Problem:
Check the records below line by line. Give the count of lines with "computer", and nothing else.

Records:
——————

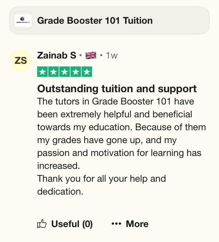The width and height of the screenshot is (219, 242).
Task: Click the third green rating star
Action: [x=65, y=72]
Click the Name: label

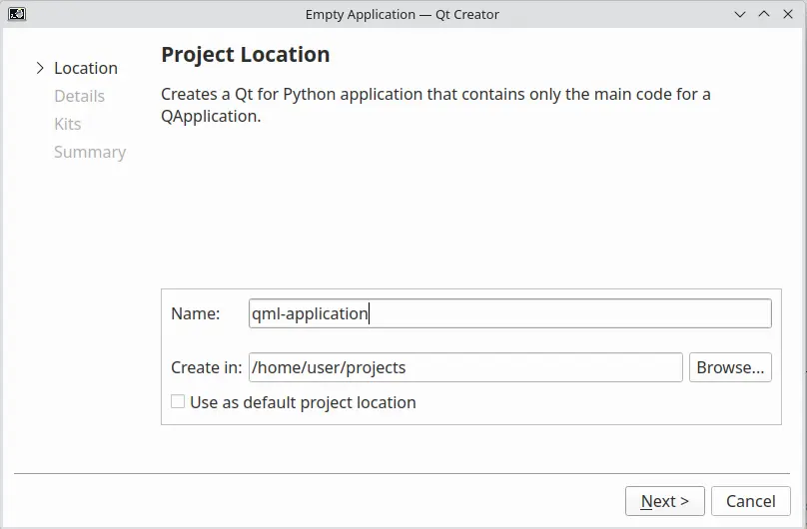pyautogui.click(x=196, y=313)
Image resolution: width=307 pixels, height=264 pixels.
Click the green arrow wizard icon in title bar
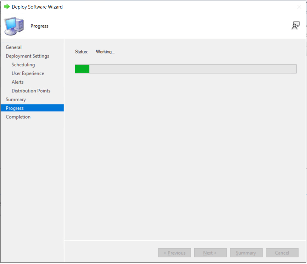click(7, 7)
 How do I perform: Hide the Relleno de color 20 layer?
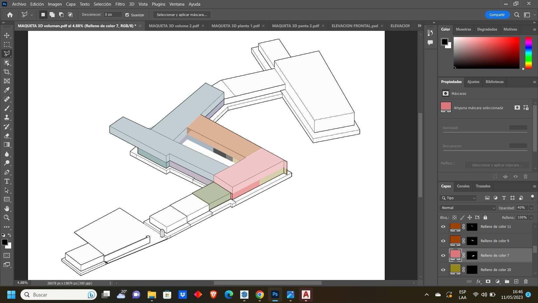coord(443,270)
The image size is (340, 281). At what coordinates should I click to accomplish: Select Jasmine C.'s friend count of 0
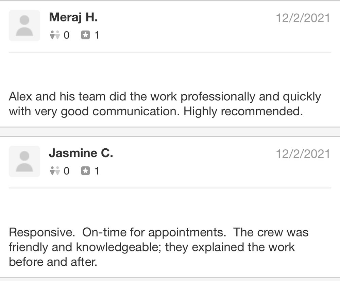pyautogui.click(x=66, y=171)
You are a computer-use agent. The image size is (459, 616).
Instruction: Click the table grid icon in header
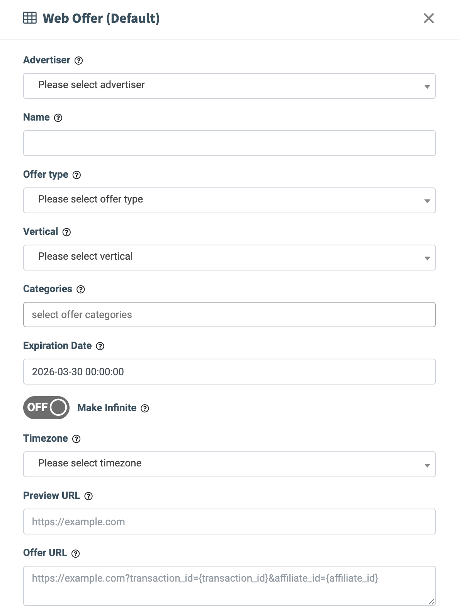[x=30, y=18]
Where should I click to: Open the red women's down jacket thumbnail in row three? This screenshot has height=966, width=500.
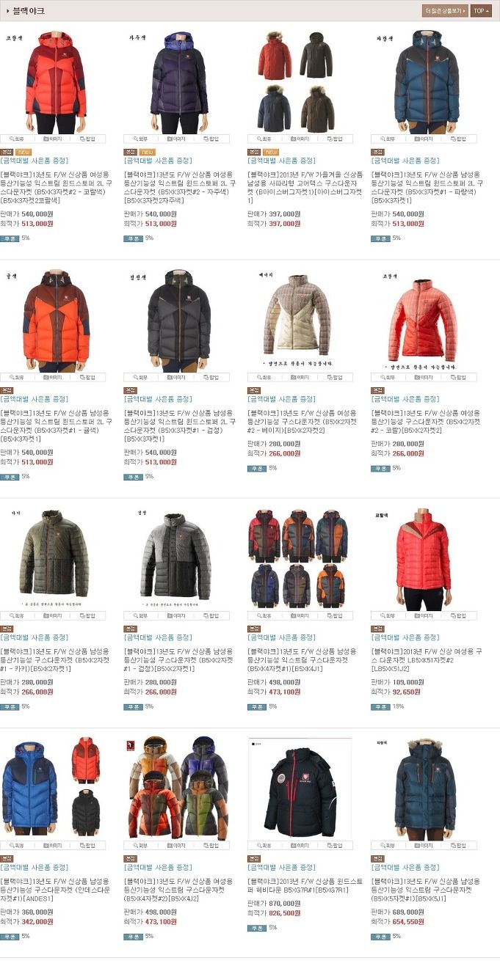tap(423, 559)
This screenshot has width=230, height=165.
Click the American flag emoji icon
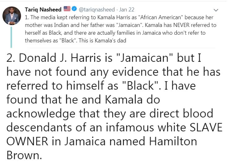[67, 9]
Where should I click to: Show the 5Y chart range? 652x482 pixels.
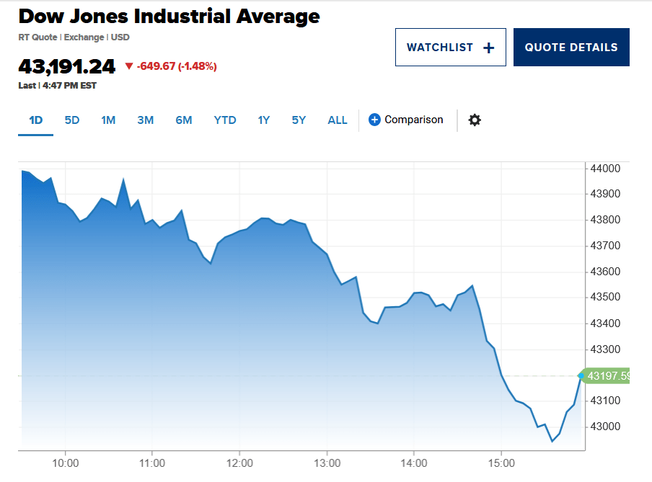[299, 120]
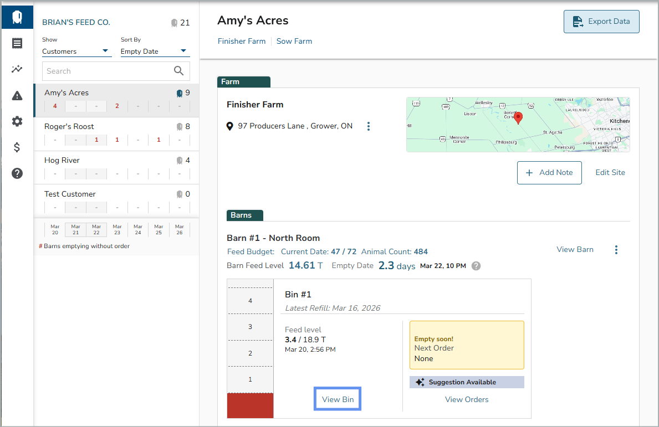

——————

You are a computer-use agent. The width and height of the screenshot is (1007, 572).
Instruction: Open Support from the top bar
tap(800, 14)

——————

Solution for this problem:
2